Corría el minuto 75 y Frank Rijkaard ordenó a Samuel Eto'o que ocupara la posición del lateral izquierdo. París, la final de la Champions, la gloria para ese memorable equipo, estaba solo a 15 minutos. El Milan de Pirlo y Shevchenko apretaba de lo lindo y la renta del partido de ida (0-1 en San Siro) pendía de un hilo. Eto'o se vistió de lateral, corrió como un demonio y el Barça alcanzó el cielo. Aquella semifinal en el Camp Nou fue la primera de una serie casi perfecta: cinco semifinales en seis años, cuatro de ellas consecutivas contabilizando la de mañana ante el Madrid. Y un rasgo común: sufrimiento y sequía goleadora.

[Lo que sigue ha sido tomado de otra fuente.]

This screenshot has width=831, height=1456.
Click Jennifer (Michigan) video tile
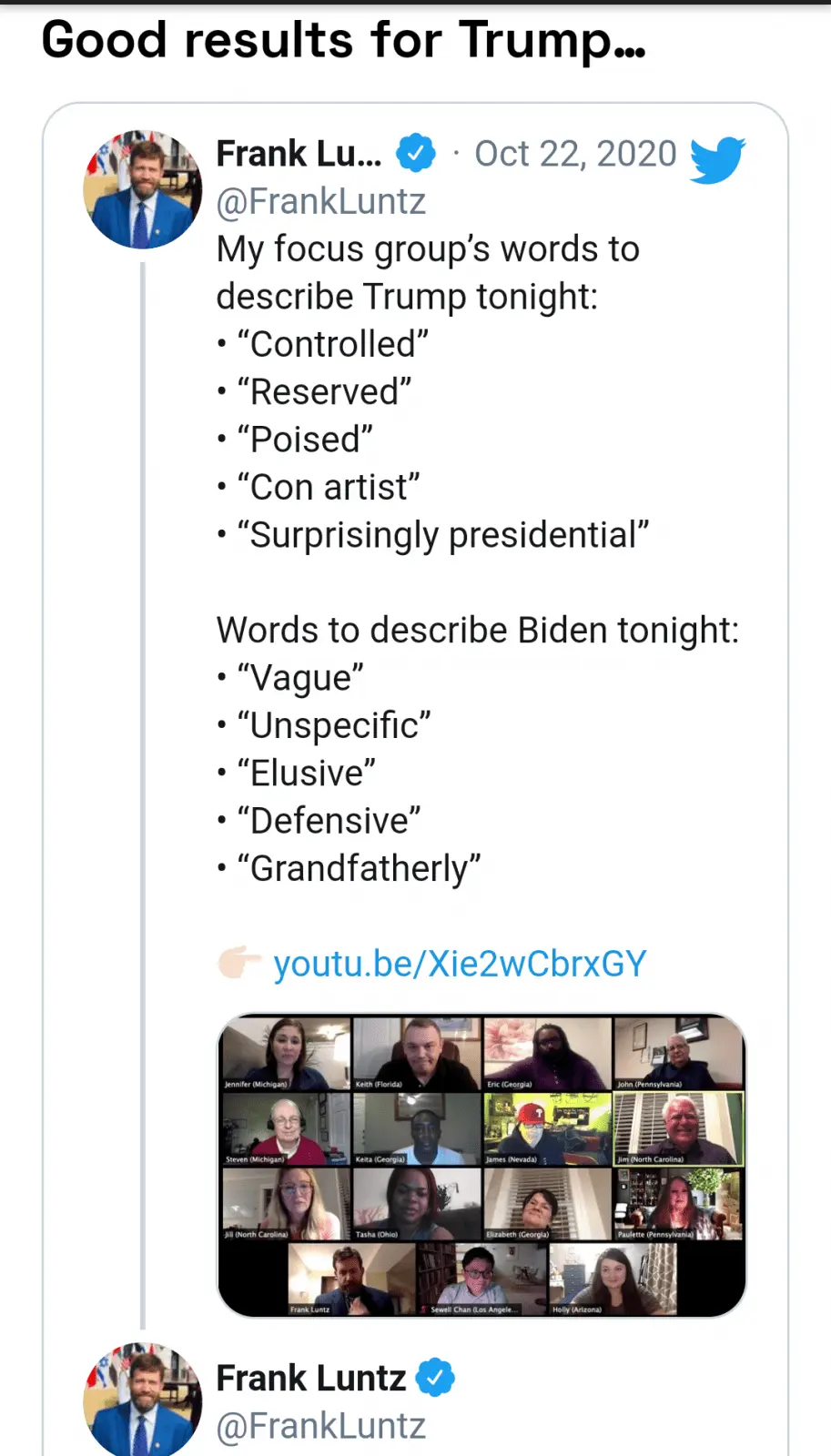[x=286, y=1053]
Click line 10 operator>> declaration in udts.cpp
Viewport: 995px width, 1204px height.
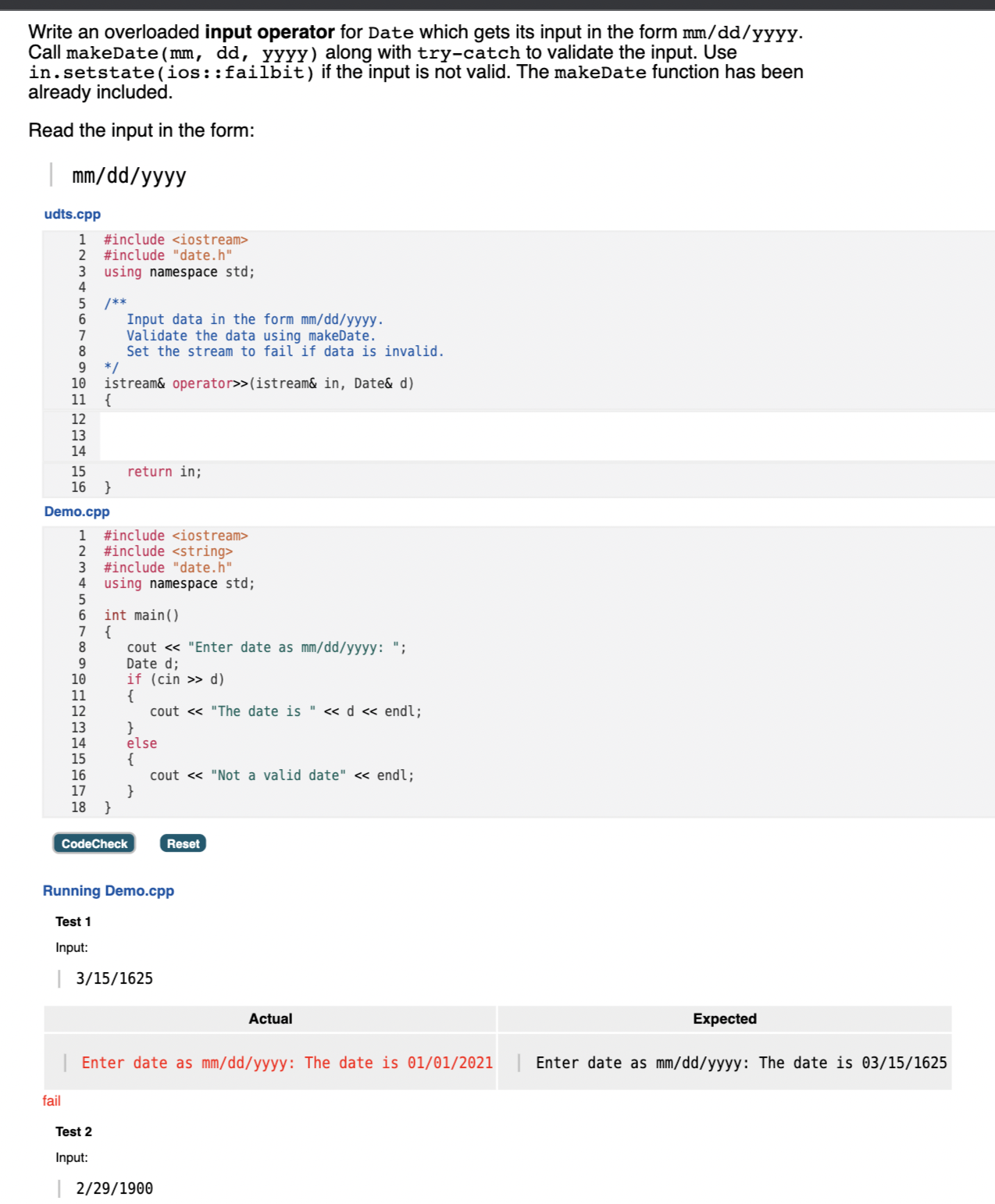tap(258, 383)
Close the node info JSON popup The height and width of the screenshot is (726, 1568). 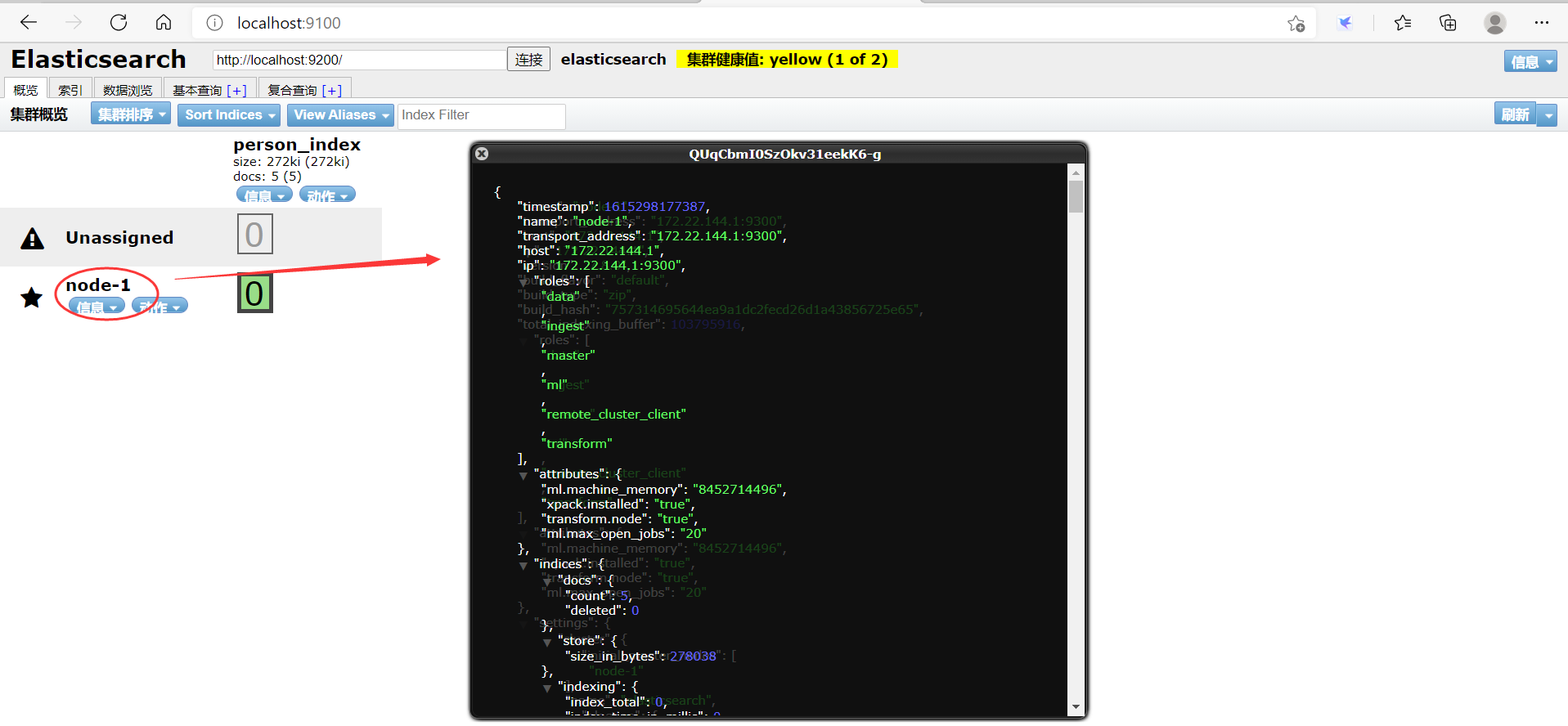tap(482, 154)
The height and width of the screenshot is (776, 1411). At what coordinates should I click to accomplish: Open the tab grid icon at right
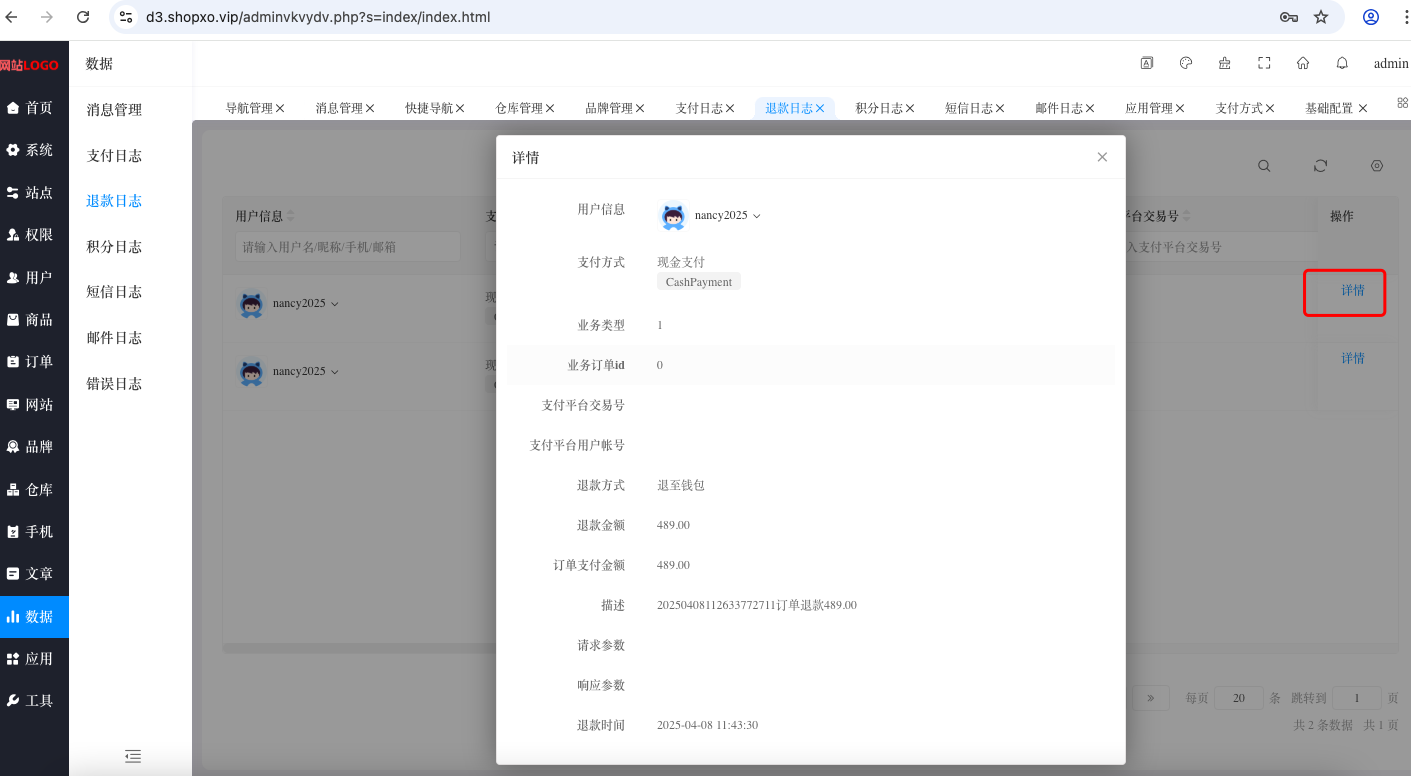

En el 2006, empate a cero frente al Milan. En el 2008, empate a cero en la ida ante el campeón, Manchester United. En el 2009, empate a cero en la ida contra el Chelsea. En el 2010, pírrica victoria (1-0) ante el Inter, campeón final. Cuatro semifinales en el Camp Nou: un gol a favor, ninguno en contra. Suficiente para llegar a Wembley, pero también arriesgado y peligroso. Imagino a Pep Guardiola apareciendo hoy con el discurso de las dificultades extremas pese al 0-2 del Bernabéu. Harán bien sus jugadores en atender al mensaje del técnico.
La 'pájara' de Anoeta está ahí para ser interpretada. No hay equipo que mantenga su hegemonía si compite al 95%. Palabra de Cruyff. Ni siquiera el conjunto más selecto y delicioso consigue superar los obstáculos a medio gas. Dijimos en su día que nadie subía el Everest enseñando la manita y los resultados posteriores lo confirmaron. Hoy sabemos que Guardiola llamará a la humildad y la concentración, y rechazará la confianza por el brillante resultado de ida. Sus futbolistas, destensados en Anoeta tras una temporada agónica, deberán vestir de nuevo el mono de trabajo porque tocará sufrir y pelear, pues el Real Madrid solo se rinde cuando ya está en la ducha y se ha terminado el agua caliente. Ni un segundo antes. Y mucho menos con la herida psicológica que arrastran sus jugadores, convertidos en ingredientes del cóctel populista que agita su entrenador.
Fenomenal competidor, el Madrid llegará al Camp Nou dispuesto a comerse el mundo, estado anímico idóneo para alcanzar sus objetivos. Cuando se creyó superior, el Barça solo consiguió empatar en el Bernabéu. Cuando ese empate le hizo creer aún más formidable, solo consiguió protagonizar una primera parte deleznable en Mestalla. En el descanso, al sentirse ahogado, resurgió con su mejor personalidad y, aunque perdió la Copa en el alambre, el miedo y la sensación de inestabilidad le catapultó hacia un gran triunfo en la Champions. Llegados a esta etapa final, quien vuelva a sentirse confiado y relajado, acabará mordiendo el polvo.
El Barça solo alcanzará Wembley si cuelga el esmoquin y se mentaliza como en las grandes batallas. Porque será otra gran batalla futbolística. La definitiva. Todo el carrusel de agravios con los que viaja Mourinho y que trasvasa de un club a otro se han convertido en agravios propios del madridismo, que ha apostado todo a una carta: Mourinho o el diluvio. De Florentino abajo, la actitud madridista recuerda a la del Barça de Gaspart: el síndrome de la confabulación universal, cóctel inevitable en sociedades sin capacidad de autocrítica en la adversidad. Perder es difícil y duro, sobre todo para quien no concede jamás ningún mérito al rival.
De la derrota únicamente se sale tras anotar lecciones en la libreta y tragarse el sapo hasta el esófago, pero el Madrid no parece estar en esa línea aunque esto no le hace menos peligroso. Líderes como Puyol, Xavi y Valdés deberían reunir a sus compañeros y recordarles que lo de mañana será un camino de espinas a poco que se sientan más guapos que nunca.